The Smoke Shack Southern Barbecue in Boscawen will be returning to the Deerfield Fair for its 10th year. Unlike most of the vendors visiting the fair with a concession trailer or a tent, the Smoke Shack owns a self-contained building on the fair's grounds that is only open during the fair's four days each year. Private seating is available for fair patrons.
“I think having those home-cooked meals and comfort foods are what a lot of families look forward to,” said Josh Davis of the Smoke Shack.

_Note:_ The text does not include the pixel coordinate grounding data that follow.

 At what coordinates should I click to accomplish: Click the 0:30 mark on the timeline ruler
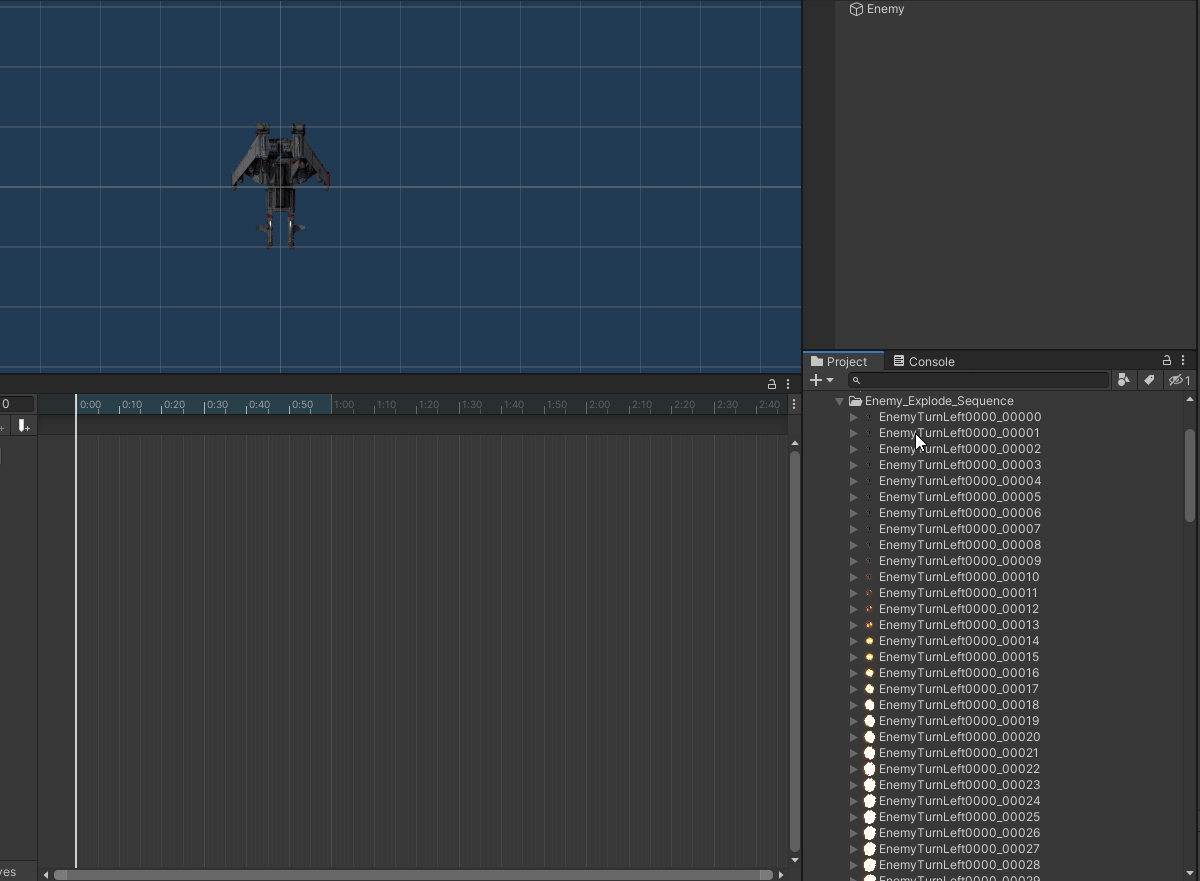point(216,405)
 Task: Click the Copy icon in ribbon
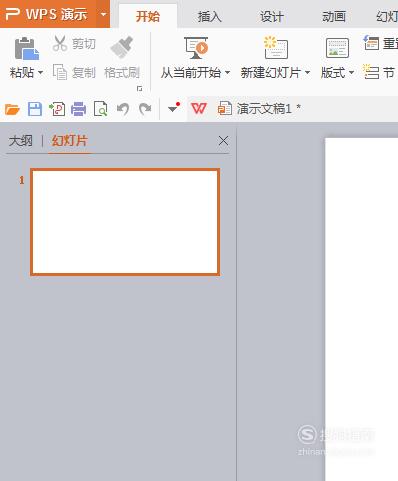pyautogui.click(x=60, y=72)
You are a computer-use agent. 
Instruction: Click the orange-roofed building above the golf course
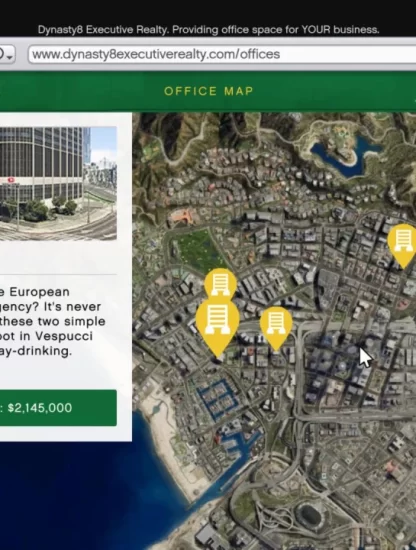pyautogui.click(x=183, y=217)
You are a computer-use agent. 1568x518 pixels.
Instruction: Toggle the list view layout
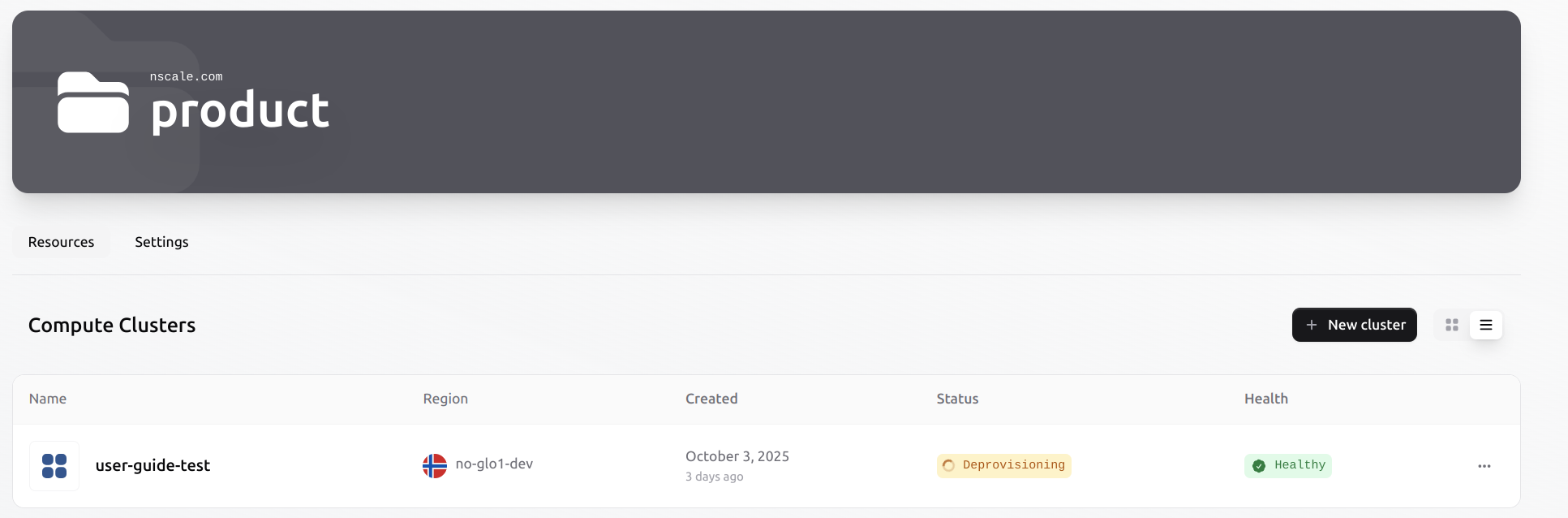(1486, 325)
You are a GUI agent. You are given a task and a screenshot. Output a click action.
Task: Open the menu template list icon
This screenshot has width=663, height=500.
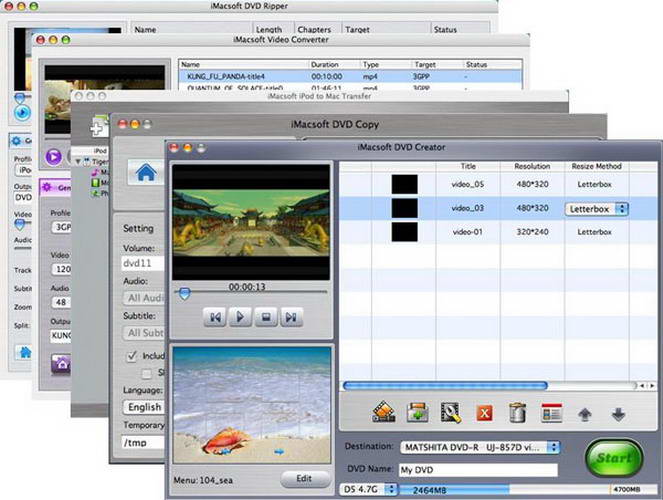point(550,411)
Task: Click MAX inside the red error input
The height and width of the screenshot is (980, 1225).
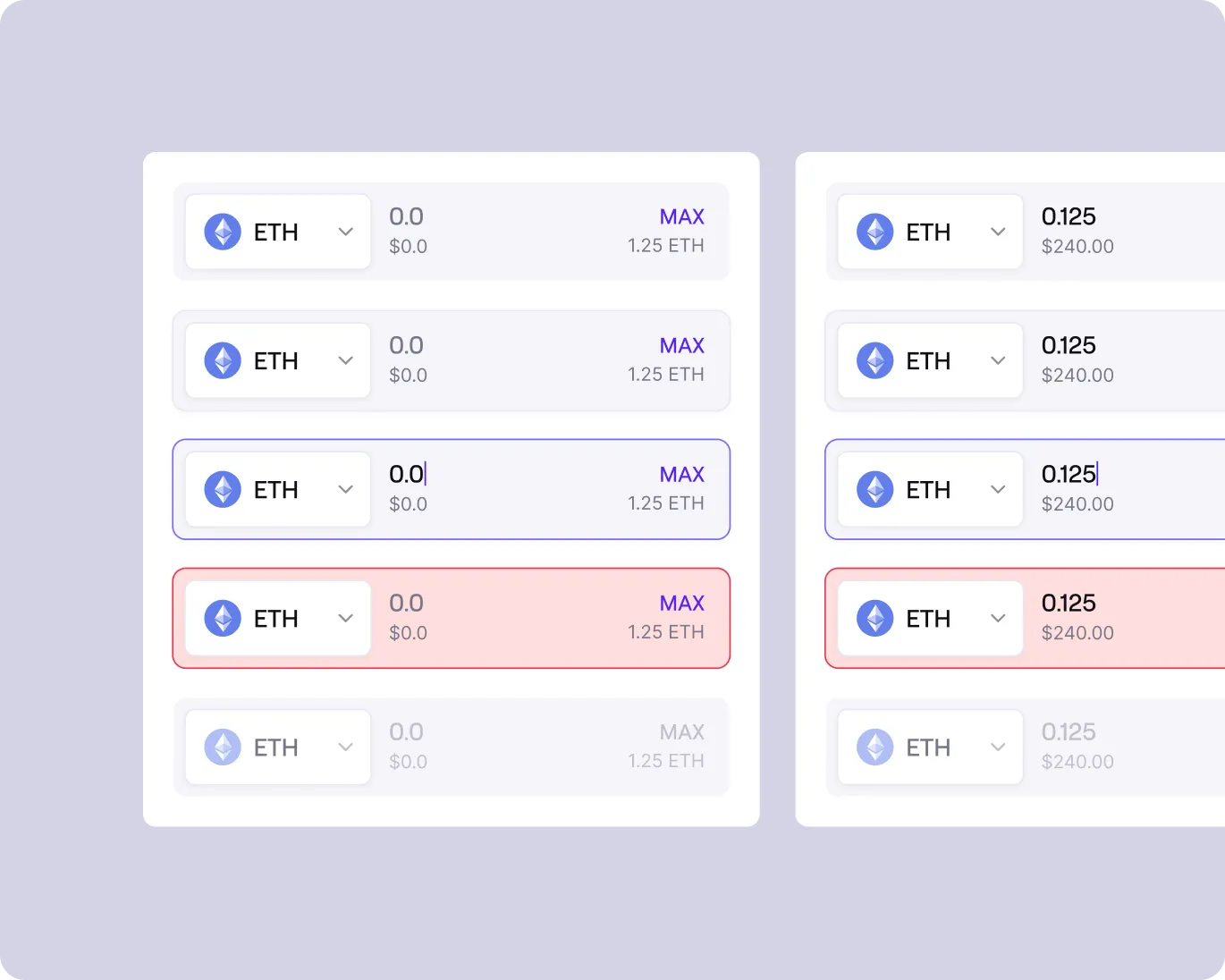Action: pos(681,603)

The Smoke Shack offers everything on the barbecue from beef and pulled pork to smoked ribs and half chickens. Every dish is made from scratch and applewood smoked. Side dishes that are offered include homemade macaroni and cheese, baked beans, sweet potato salad, coleslaw and sweet potato and cajun french fries. Four flavors of dipping sauce are available, including a sweet barbecue sauce, a vinegar-based Carolina-style sauce, a mustard-based sauce and a chipotle barbecue sauce with smoked jalapeno peppers.
“It's kind of like cafeteria style,” Davis said. “You just come in and tell us what you would like on your plate and you can make your own combos up or order them as we have them.”
Normal prices include $12 for a main dish with two sides, plus $3 for a drink. The Smoke Shack will be offering a special senior discount that will consist of a half chicken dinner with two side dishes and a drink for just $8.
 
Mac ’n’ cheese and more
For the first time this year, Messy Mike's in Derry will be making an appearance at the Deerfield Fair. The company moved to New Hampshire from Massachusetts two months ago and will be bringing a special smoked bacon mac and cheese recipe to this year's festivities.
“It's always a huge hit wherever we go,” Mike Massiglia of Messy Mike's said. “We use a Sam Adams lager with it that makes it a unique blend.”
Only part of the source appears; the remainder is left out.